**Problem details:**
For every line that contains the string "will", pull that line out of the material below.

##### Record excerpts

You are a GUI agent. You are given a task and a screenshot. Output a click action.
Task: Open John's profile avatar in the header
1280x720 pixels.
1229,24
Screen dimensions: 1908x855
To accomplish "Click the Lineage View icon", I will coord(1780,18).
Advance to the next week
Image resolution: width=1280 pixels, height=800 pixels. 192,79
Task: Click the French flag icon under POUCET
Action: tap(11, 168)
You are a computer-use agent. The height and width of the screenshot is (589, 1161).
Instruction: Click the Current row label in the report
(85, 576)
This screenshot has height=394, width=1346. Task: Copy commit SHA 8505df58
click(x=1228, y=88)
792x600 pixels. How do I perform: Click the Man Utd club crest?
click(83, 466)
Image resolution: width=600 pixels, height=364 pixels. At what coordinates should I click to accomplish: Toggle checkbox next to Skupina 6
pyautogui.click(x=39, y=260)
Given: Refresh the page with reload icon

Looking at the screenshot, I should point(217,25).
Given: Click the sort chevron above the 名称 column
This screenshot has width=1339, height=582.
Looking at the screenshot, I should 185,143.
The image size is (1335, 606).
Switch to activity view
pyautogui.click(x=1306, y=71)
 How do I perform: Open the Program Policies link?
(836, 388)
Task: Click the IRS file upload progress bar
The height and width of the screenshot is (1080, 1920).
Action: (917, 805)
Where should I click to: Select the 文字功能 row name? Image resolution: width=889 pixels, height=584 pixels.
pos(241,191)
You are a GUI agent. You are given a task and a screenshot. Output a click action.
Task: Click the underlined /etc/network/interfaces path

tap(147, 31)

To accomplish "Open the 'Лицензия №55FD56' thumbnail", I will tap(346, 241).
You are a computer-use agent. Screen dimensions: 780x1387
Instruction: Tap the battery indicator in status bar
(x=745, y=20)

##########

**Solution to this problem:**
To accomplish "Click the Lineage View icon", I will coord(1780,18).
To accomplish "Open the 'Лицензия №55FD56' thumbnail", I will tap(346, 241).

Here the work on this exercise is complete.